### DOCUMENT EXTRACT
BEGIN
Stories

A Misdiagnosis of my Son’s Rare Disease Caused Child Services to Get Involved

February 3, 2016

My son Jacob was born with mastocytosis. He was diagnosed at two weeks old. At first we thought he just had birth marks but the paediatrician on the maternity ward said they were probably marks from where he was lying in the womb. After all, he was a big baby weighing in at 10lbs.

When the marks hadn’t faded after those first two weeks, we still assumed they would eventually. A health visitor mentioned them and I said that I wasn’t too worried.  She organised a doctors appointment later that day. When I arrived, the doctor looked over him and quickly diagnosed them as bruises and referred him to see a pediatrician. When I got home we made plans for my Nan too look after my daughter, who was then 3 years old. We were about to set off when two social workers knocked on our door. They explained that we needed to go with them and both our children, which was a pain as she was at my Nan’s and when I was escorted to her house to pick my little girl up it greatly upset my Nan.
END
### SOURCE MATERIAL
BEGIN
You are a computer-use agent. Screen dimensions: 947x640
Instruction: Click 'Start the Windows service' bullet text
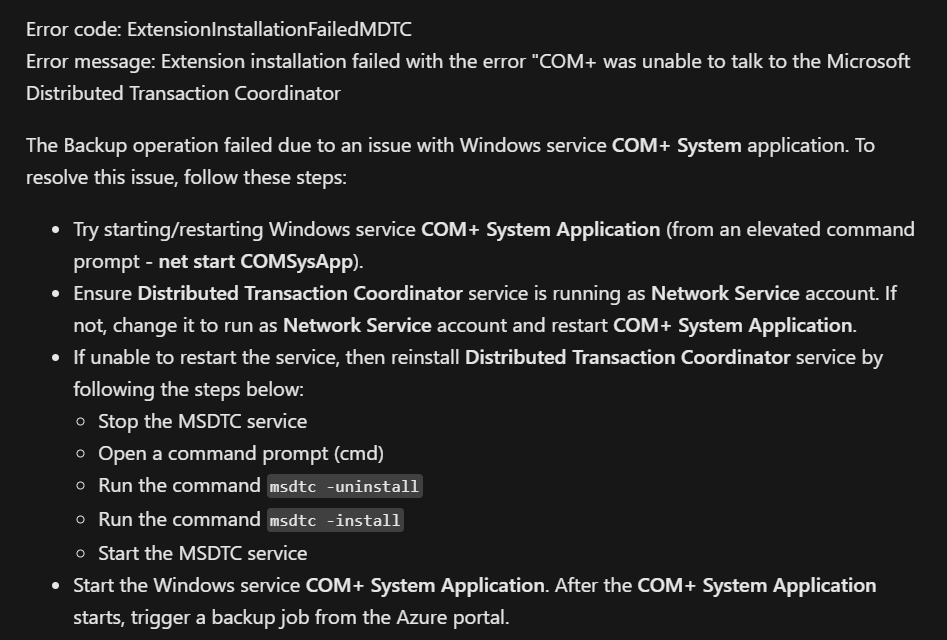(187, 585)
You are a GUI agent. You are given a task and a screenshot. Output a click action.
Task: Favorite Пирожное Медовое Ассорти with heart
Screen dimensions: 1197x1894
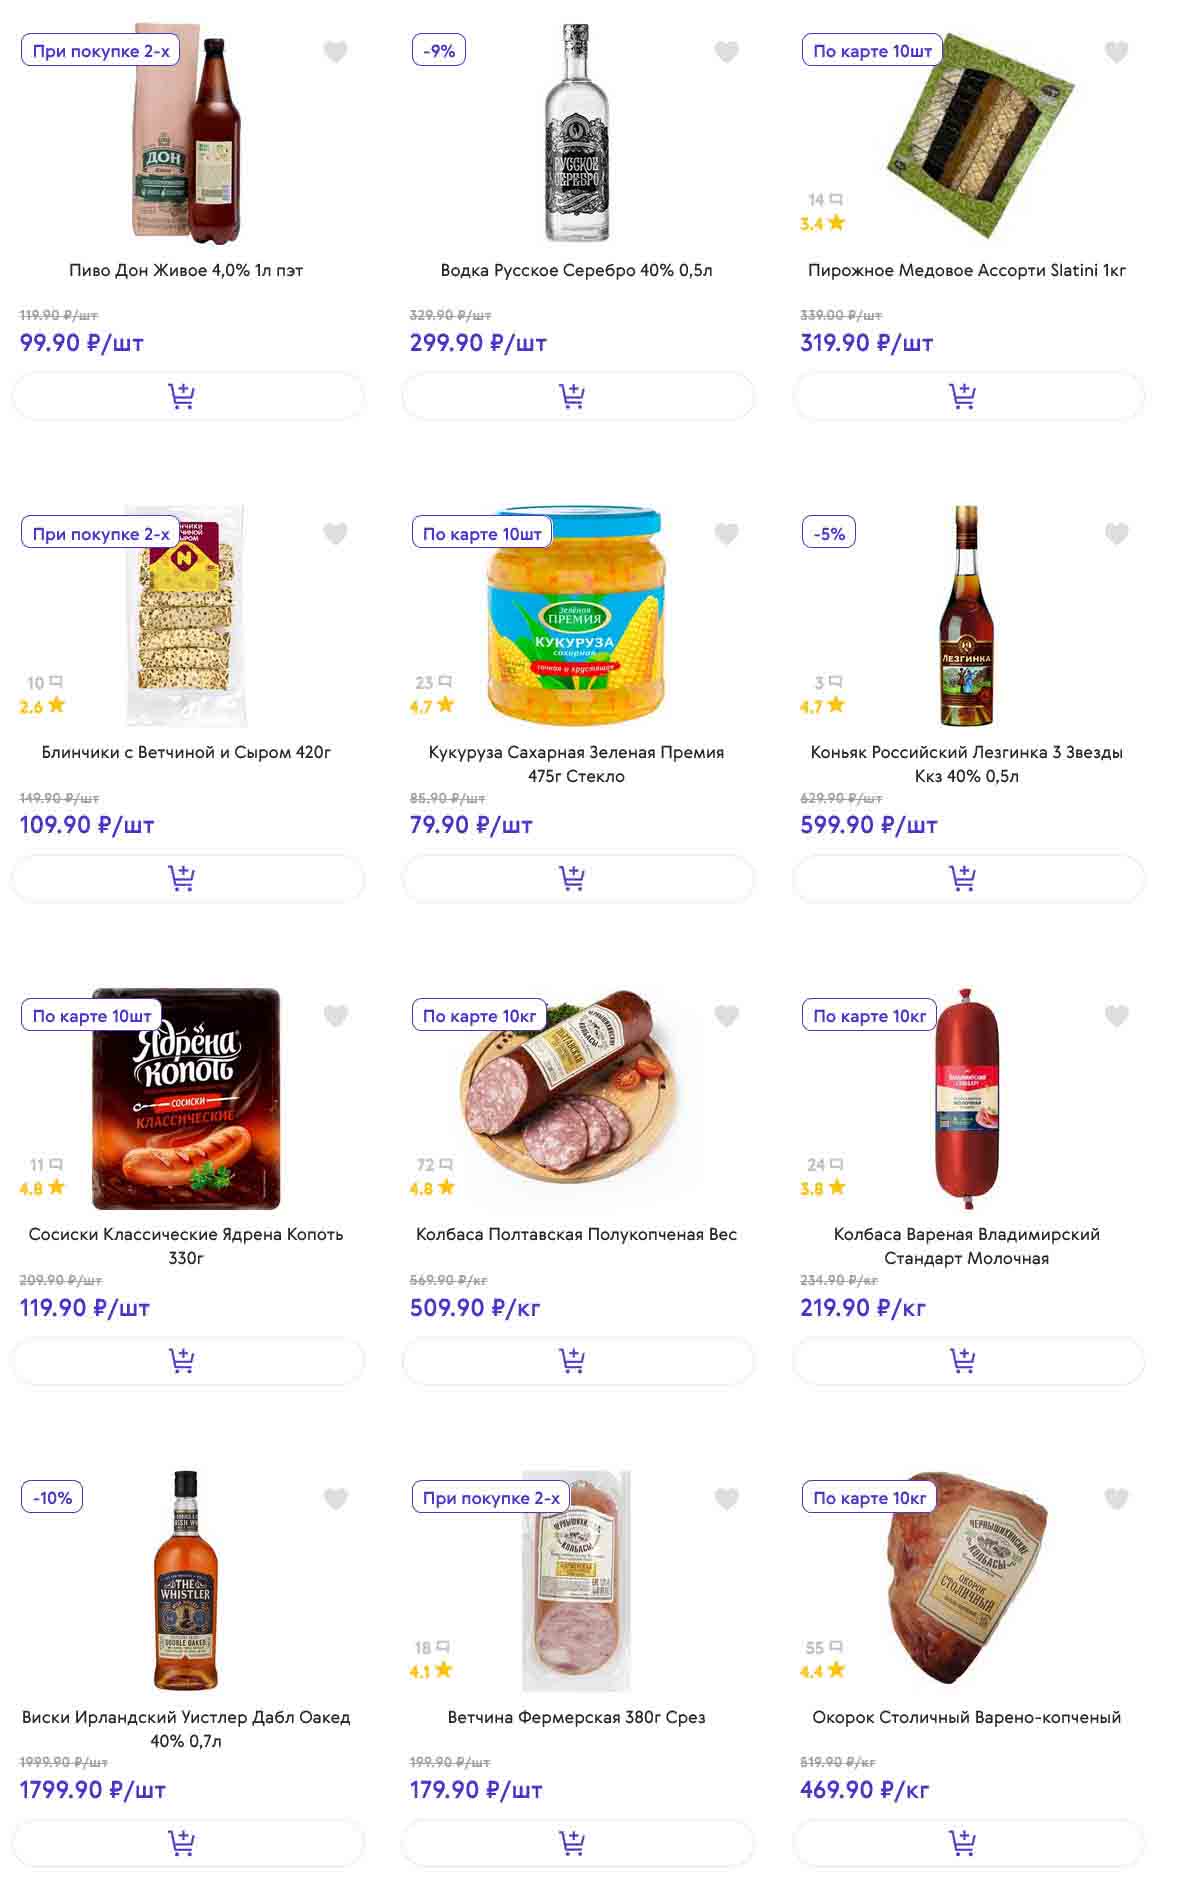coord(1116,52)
END
BEGIN
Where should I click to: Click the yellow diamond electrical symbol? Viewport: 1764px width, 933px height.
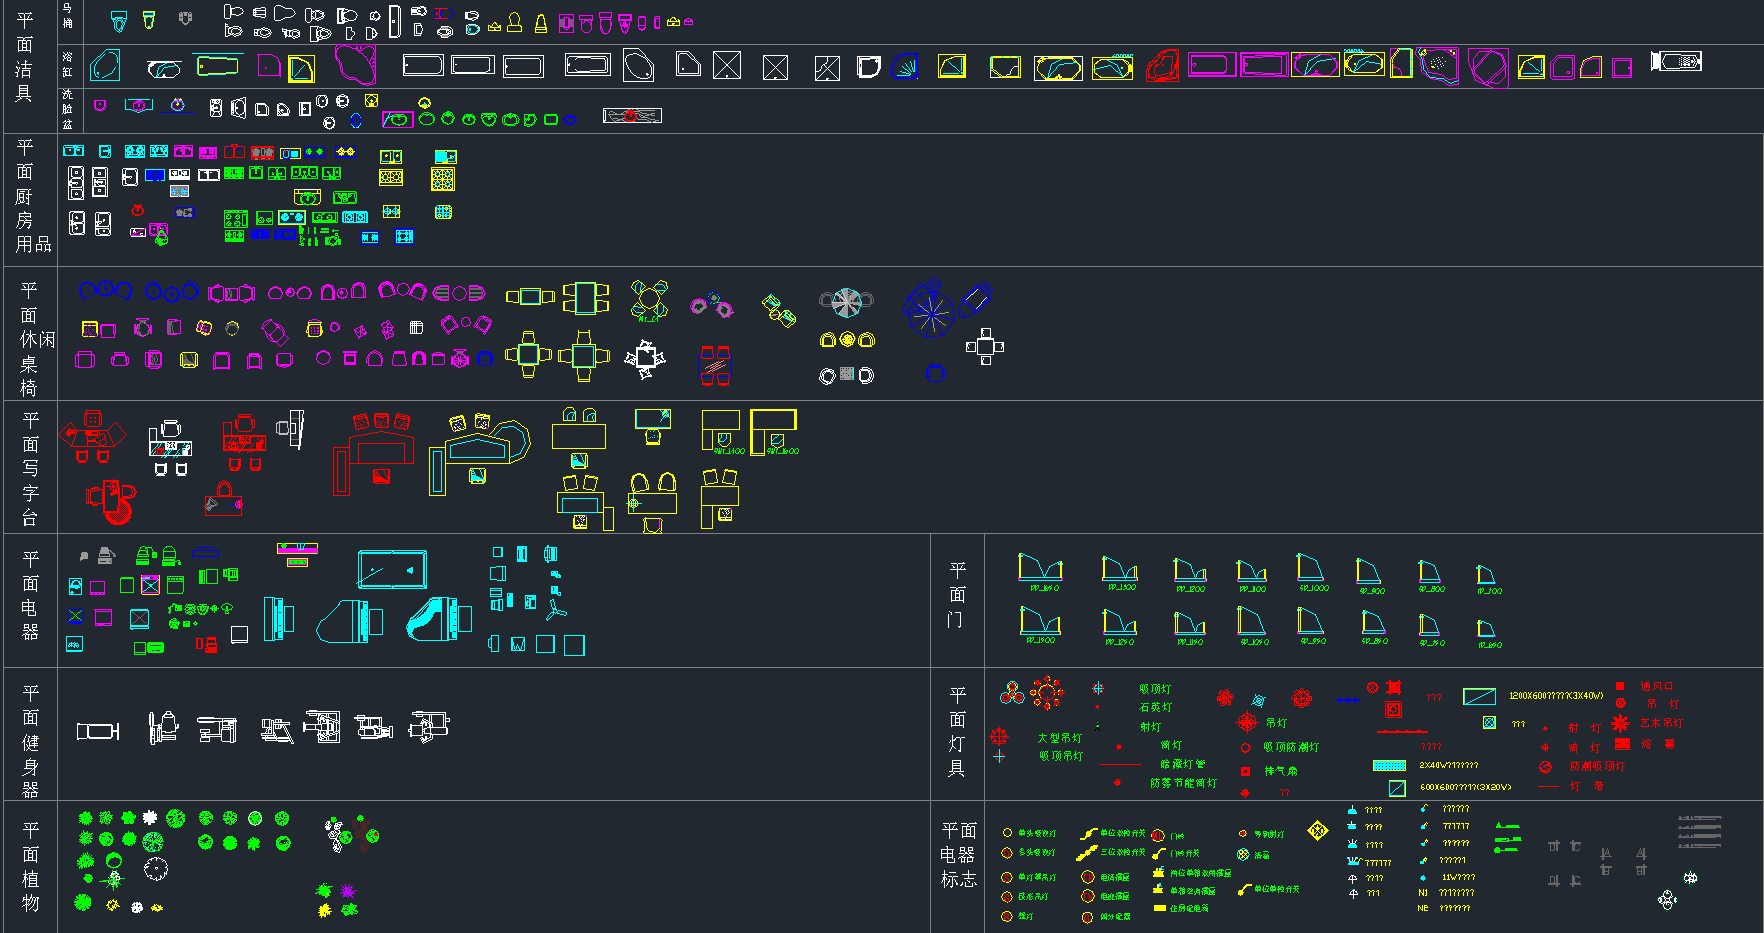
END
### ACTIONS TO TAKE
a) In the story about the son's mastocytosis, how old was Jacob when he was diagnosed?
b) Return the passage of the story from "February 3, 2016" to "in at 10lbs.".
The material comes from a different source than the story.

### SOLUTIONS FOR EACH TASK
a) Two weeks old.

b)
February 3, 2016

My son Jacob was born with mastocytosis. He was diagnosed at two weeks old. At first we thought he just had birth marks but the paediatrician on the maternity ward said they were probably marks from where he was lying in the womb. After all, he was a big baby weighing in at 10lbs.